Dataset entries
****

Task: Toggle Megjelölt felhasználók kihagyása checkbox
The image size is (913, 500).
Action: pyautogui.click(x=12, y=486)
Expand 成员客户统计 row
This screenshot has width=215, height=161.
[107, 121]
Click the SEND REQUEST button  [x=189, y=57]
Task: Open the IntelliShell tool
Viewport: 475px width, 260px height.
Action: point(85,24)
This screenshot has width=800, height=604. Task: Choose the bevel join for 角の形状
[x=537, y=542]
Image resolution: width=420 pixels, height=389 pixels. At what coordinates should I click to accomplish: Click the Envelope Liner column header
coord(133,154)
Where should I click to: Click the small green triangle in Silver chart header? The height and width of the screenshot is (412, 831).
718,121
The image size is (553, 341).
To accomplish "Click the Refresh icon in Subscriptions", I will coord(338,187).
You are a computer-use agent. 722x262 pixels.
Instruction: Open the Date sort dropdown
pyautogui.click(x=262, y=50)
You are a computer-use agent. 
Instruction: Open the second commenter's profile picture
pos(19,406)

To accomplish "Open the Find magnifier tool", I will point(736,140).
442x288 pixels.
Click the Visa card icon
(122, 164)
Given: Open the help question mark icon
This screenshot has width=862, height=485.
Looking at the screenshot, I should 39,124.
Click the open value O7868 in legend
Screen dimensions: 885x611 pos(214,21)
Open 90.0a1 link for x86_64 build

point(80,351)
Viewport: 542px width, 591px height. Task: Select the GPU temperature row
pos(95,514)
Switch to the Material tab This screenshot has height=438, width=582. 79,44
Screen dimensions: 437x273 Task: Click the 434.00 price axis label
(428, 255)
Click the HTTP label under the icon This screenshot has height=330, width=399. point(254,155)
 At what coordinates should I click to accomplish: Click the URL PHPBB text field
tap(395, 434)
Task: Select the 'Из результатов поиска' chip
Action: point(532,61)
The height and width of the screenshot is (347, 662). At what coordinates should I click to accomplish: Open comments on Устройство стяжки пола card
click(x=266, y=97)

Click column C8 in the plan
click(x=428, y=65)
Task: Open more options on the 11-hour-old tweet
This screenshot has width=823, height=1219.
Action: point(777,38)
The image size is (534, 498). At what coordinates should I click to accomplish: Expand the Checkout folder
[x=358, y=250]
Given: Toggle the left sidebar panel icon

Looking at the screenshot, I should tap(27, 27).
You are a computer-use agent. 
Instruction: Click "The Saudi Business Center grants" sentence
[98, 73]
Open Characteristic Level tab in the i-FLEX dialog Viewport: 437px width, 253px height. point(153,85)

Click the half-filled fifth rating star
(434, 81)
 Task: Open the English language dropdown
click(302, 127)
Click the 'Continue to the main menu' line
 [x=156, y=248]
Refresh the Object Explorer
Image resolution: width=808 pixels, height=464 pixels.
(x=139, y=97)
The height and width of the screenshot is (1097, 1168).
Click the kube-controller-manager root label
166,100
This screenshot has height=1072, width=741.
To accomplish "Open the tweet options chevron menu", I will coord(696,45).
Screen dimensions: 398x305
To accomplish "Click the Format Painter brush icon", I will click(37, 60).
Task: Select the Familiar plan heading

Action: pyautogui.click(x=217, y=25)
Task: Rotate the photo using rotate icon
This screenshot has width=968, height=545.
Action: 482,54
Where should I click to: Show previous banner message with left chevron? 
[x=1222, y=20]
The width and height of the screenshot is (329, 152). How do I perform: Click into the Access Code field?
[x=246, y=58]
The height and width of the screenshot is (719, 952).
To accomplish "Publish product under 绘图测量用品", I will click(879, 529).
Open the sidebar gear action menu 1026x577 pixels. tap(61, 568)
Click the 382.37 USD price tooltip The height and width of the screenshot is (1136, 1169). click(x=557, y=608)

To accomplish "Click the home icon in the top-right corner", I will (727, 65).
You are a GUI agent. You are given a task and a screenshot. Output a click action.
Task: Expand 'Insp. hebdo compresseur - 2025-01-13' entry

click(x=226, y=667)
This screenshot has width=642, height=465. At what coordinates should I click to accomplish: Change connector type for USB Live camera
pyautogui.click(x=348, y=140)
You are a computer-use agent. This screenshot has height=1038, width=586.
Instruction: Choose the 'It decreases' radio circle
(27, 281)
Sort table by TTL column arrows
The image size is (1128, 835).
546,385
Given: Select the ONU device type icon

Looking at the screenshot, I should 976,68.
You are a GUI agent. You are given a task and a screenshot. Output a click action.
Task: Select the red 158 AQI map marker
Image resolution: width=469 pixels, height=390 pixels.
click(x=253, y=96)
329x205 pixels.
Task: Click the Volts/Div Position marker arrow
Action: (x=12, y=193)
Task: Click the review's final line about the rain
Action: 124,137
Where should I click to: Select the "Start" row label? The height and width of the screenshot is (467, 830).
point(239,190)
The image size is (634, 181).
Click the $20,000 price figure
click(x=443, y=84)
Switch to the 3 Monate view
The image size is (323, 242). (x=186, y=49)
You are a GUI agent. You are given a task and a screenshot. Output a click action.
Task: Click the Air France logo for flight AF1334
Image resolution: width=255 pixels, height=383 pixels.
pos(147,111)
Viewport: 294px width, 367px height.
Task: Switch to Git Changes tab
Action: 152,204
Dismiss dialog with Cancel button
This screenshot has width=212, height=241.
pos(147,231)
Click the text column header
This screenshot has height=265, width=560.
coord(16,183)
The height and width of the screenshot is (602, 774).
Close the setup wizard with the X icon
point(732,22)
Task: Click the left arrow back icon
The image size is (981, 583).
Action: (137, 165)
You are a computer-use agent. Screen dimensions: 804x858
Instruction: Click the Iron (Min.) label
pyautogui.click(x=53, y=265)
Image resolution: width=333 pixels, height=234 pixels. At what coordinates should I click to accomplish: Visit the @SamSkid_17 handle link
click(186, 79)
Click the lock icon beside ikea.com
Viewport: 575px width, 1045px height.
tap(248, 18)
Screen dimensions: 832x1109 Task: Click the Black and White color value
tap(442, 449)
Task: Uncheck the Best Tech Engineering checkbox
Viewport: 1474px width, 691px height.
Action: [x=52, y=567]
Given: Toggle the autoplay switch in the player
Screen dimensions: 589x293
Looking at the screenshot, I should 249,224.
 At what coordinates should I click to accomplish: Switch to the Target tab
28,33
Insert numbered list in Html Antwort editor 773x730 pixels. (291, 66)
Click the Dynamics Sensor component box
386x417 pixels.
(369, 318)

****

Copy, exactly and only, the lines above that begin with the one containing "Image resolution: width=420" and finish with the one containing "The image size is (553, 341).".

*Expected output:*
Image resolution: width=420 pixels, height=389 pixels. At what coordinates should I click to accomplish: Click the Envelope Liner column header
coord(133,154)
Where should I click to: Click the small green triangle in Silver chart header? The height and width of the screenshot is (412, 831).
718,121
The image size is (553, 341).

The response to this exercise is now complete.